[Start of section]
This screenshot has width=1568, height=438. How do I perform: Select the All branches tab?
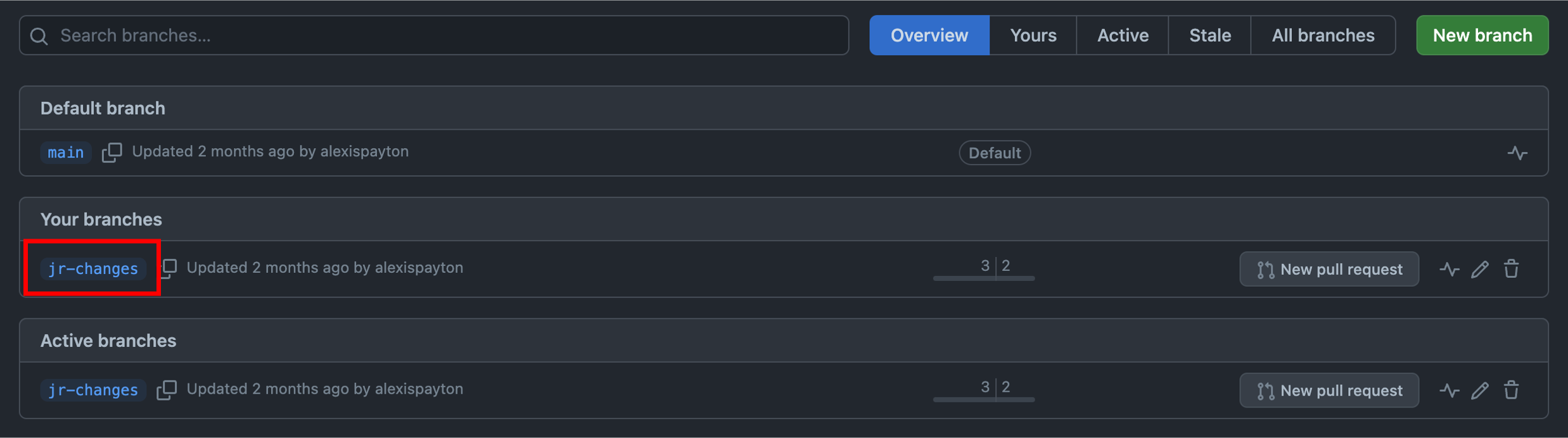[1323, 35]
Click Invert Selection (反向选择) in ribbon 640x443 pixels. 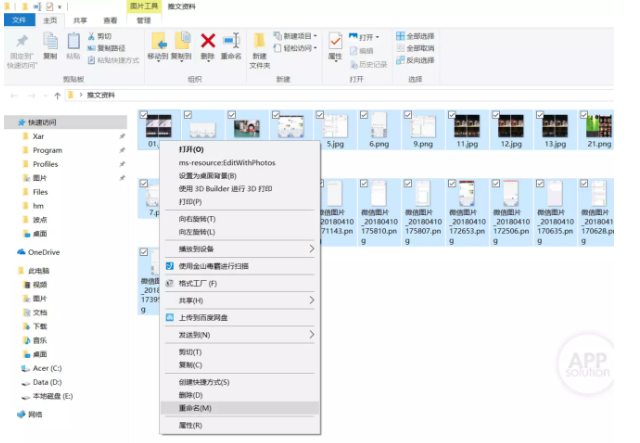[x=418, y=60]
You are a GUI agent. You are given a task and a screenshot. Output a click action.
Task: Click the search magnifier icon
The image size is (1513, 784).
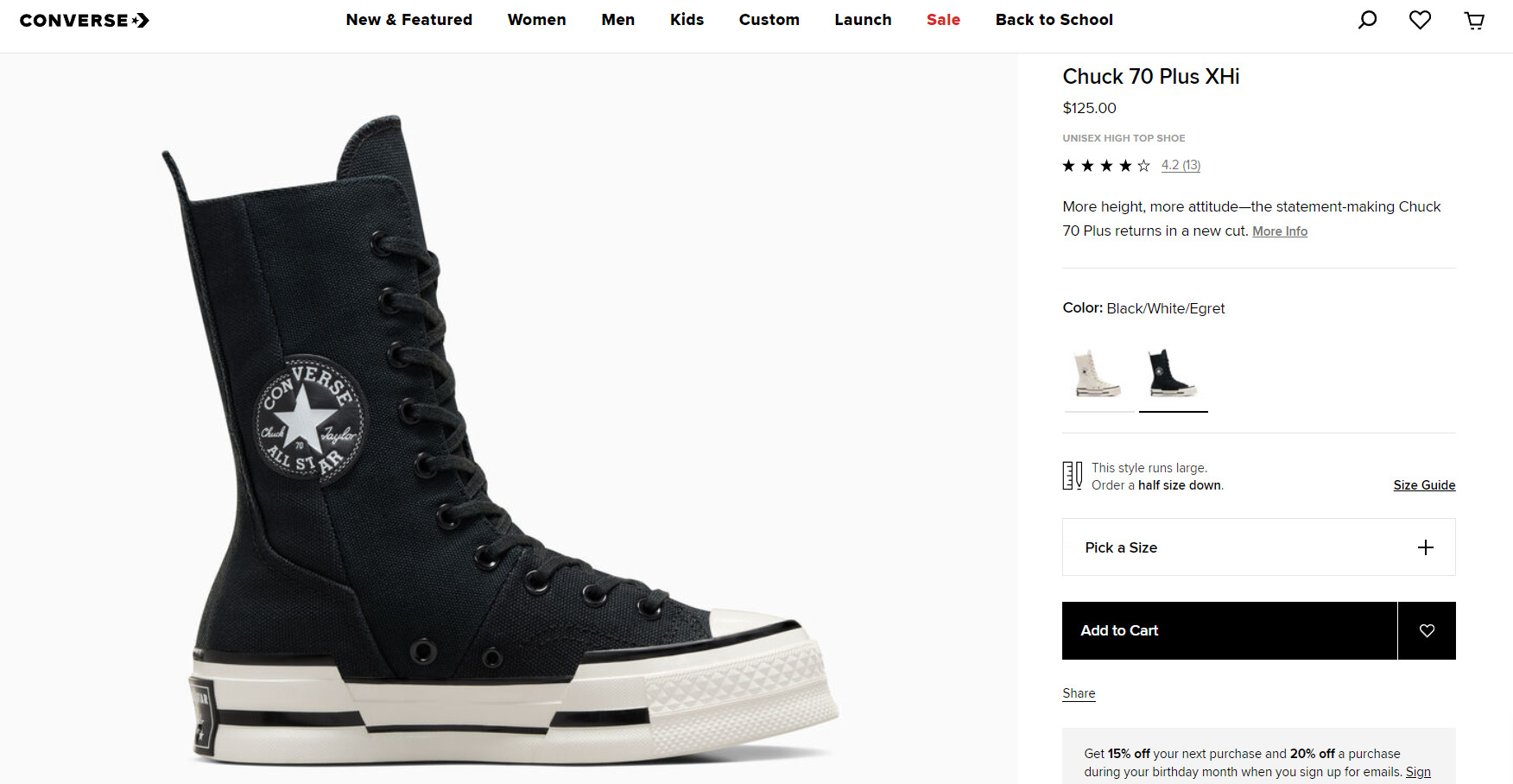tap(1367, 20)
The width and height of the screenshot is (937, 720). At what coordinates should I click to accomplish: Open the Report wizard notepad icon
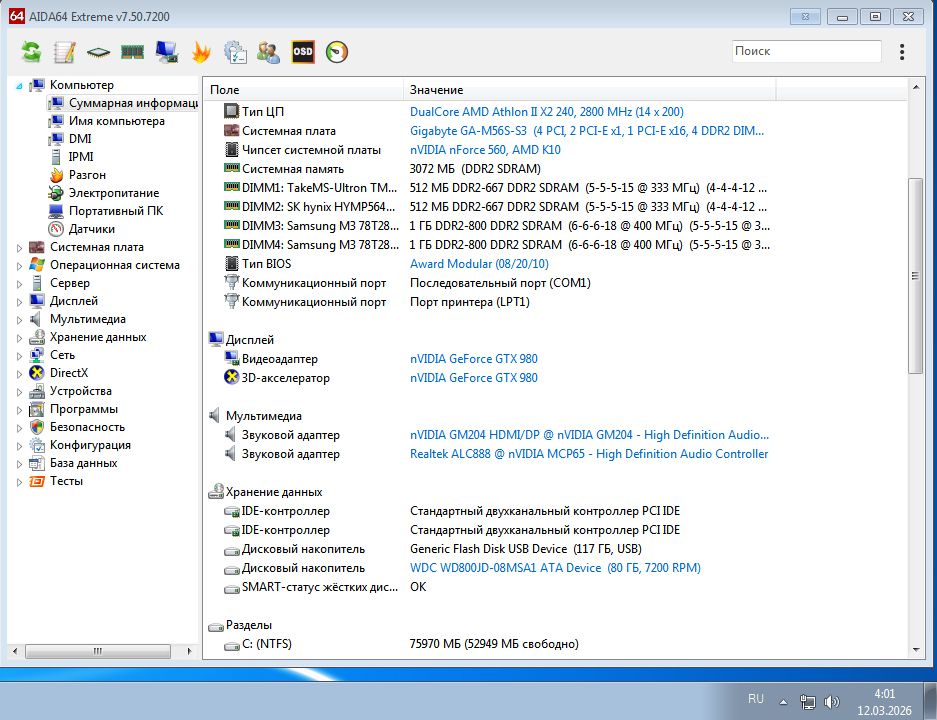65,52
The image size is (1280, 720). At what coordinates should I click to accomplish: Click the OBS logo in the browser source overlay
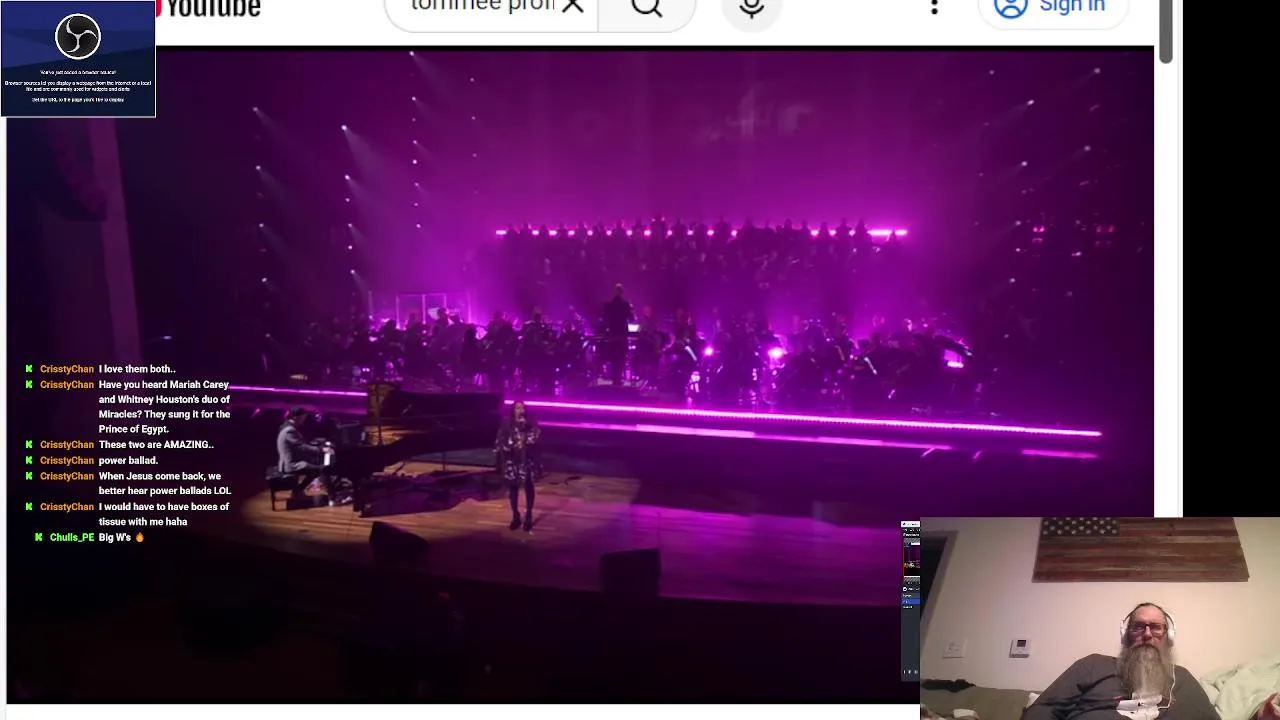[x=78, y=37]
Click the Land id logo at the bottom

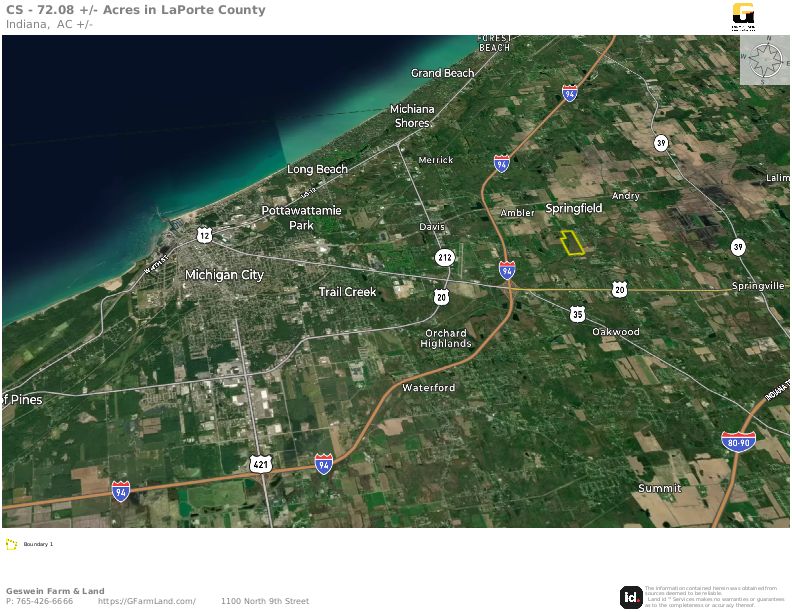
[End of section]
| YOUR TASK |
What is needed is a verbatim copy of the lines running from the one with "The width and" through the last line of the listing above, excluding any pictures.

| ANSWER TO THIS PROBLEM |
The width and height of the screenshot is (937, 720). At what coordinates should I click to accomplish: Open the Report wizard notepad icon
65,52
The image size is (1280, 720). At what coordinates should I click to accomplish: Click the OBS logo in the browser source overlay
[x=78, y=37]
Click the Land id logo at the bottom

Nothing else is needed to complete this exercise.